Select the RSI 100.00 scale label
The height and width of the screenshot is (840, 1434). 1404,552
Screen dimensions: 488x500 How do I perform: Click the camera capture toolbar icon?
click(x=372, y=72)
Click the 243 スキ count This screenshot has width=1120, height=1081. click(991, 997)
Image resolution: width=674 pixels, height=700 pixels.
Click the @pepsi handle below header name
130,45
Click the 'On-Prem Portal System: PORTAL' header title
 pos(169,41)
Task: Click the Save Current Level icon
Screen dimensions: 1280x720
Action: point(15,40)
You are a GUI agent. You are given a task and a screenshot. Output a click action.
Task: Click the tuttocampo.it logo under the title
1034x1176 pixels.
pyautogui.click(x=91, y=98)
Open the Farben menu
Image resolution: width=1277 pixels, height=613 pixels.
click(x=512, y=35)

§ §

Instructions for the task: Look above for the line holding "Screen dimensions: 488x500". Print it and every line after it, exactly, through the line holding "Task: Click the Save Current Level icon".

Task result:
Screen dimensions: 488x500 How do I perform: Click the camera capture toolbar icon?
click(x=372, y=72)
Click the 243 スキ count This screenshot has width=1120, height=1081. click(991, 997)
Image resolution: width=674 pixels, height=700 pixels.
Click the @pepsi handle below header name
130,45
Click the 'On-Prem Portal System: PORTAL' header title
 pos(169,41)
Task: Click the Save Current Level icon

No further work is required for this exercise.